Scientists Figured Out How to Levitate a Ball Using Only Sound Waves


Scientists are continuing to experiment with levitating small objects using sonic tractor beams, or sound waves, which can suspend and move objects mid-air. A new video of the technology shows small objects hovering over a device made up of tiny sound speakers. The objects stay suspended even when the device is flipped upside-down.

The findings, published in Nature Communications on Oct. 27, involve a working sonic tractor beam built by researchers at the University of Sussex and the University of Bristol. The device can lift and move small objects using sound waves. 

How it works: The tractor beam is made of row upon row of small loudspeakers that, when all the sound waves hit the given object, create a force that causes the object to levitate. By controlling various sounds for each loudspeaker on the beam, scientists can move the levitating object.

[Requests]
- a) List every university and scientific journal named in the article on levitating objects with sound waves.
- b) Carry on the article about levitating a ball with sound waves, starting after its final sentence.

[Excerpted data]
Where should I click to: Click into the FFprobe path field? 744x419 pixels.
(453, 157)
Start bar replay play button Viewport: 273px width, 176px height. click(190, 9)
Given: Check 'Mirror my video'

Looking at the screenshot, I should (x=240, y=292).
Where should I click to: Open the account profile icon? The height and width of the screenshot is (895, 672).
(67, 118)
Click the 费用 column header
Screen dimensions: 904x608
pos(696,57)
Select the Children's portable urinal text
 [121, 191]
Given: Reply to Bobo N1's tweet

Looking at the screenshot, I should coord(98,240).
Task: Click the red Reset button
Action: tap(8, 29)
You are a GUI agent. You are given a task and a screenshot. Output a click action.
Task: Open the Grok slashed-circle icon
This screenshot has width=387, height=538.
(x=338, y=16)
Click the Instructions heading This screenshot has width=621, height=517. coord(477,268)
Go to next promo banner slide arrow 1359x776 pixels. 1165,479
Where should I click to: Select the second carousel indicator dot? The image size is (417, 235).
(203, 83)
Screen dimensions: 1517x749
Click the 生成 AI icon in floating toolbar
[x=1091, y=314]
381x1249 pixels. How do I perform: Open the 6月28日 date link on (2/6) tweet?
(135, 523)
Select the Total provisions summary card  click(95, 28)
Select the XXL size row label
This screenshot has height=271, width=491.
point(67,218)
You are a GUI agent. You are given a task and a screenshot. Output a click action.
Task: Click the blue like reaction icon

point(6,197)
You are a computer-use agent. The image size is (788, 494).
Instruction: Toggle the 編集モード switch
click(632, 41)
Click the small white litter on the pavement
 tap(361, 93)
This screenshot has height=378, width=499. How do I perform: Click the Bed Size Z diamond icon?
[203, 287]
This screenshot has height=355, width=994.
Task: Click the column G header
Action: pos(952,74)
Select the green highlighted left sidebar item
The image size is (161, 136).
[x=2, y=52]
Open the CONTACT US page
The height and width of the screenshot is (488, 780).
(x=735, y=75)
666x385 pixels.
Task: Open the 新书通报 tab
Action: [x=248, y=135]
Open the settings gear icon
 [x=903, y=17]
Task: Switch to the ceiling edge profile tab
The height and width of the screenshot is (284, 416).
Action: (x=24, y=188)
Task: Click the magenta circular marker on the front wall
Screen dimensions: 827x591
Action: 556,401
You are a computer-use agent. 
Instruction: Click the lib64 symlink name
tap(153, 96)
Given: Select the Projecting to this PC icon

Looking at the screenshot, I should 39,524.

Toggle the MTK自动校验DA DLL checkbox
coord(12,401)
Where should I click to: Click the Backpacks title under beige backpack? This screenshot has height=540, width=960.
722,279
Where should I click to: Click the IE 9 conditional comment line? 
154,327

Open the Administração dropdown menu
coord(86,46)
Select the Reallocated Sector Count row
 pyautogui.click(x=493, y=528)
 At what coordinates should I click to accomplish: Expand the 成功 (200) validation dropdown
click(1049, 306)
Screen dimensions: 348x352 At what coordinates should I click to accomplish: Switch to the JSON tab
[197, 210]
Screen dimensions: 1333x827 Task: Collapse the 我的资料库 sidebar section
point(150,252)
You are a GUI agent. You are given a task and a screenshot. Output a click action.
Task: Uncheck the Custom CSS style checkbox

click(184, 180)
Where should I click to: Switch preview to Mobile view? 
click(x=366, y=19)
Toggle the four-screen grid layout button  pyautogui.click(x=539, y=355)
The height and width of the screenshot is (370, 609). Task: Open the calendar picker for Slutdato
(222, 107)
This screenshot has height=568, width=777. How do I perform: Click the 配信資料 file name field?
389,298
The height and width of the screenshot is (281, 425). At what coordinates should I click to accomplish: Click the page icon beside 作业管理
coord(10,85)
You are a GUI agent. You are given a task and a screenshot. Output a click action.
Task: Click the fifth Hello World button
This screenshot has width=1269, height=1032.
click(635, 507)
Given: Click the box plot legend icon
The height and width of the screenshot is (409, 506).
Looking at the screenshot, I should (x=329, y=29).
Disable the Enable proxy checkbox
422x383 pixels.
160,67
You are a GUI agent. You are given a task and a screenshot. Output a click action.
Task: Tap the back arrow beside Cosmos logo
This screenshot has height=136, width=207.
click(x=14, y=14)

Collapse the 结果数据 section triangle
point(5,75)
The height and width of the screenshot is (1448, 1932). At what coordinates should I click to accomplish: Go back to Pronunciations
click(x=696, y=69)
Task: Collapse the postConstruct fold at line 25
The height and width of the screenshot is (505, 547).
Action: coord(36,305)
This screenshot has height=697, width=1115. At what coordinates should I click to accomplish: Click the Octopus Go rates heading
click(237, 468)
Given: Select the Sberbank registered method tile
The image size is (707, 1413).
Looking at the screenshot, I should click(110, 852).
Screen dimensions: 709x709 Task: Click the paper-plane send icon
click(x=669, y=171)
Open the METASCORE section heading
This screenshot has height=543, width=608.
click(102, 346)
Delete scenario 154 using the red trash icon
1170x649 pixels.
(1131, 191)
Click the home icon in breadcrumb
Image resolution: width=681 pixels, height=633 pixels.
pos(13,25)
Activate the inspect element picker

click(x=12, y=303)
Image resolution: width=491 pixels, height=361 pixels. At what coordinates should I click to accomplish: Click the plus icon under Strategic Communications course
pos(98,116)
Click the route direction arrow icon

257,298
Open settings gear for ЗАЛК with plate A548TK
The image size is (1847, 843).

[Answers per task]
- a)
University of Sussex
University of Bristol
Nature Communications

- b)
"Sound is a mechanical wave," Asier Marzo, a doctoral candidate and lead author of the study, said in a video explaining the device. "When you're in a concert, and the music is very loud, you can feel your chest vibrating. Basically we are taking advantage of this force, manipulating ultrasonic sound waves to make the particle levitate."

Not a new concept: Acoustic levitation is not a new concept. In 2012, scientists at the U.S. Department of Energy's Argonne National Laboratory used the technique to levitate liquid droplets, the Huffington Post reported.

In the past, however, an object had to be surrounded with the micro-loudspeakers, which restricted its movement while levitating. The new finding shows that scientists can levitate and manipulate a small object's movement with a one-sided beam of sound waves.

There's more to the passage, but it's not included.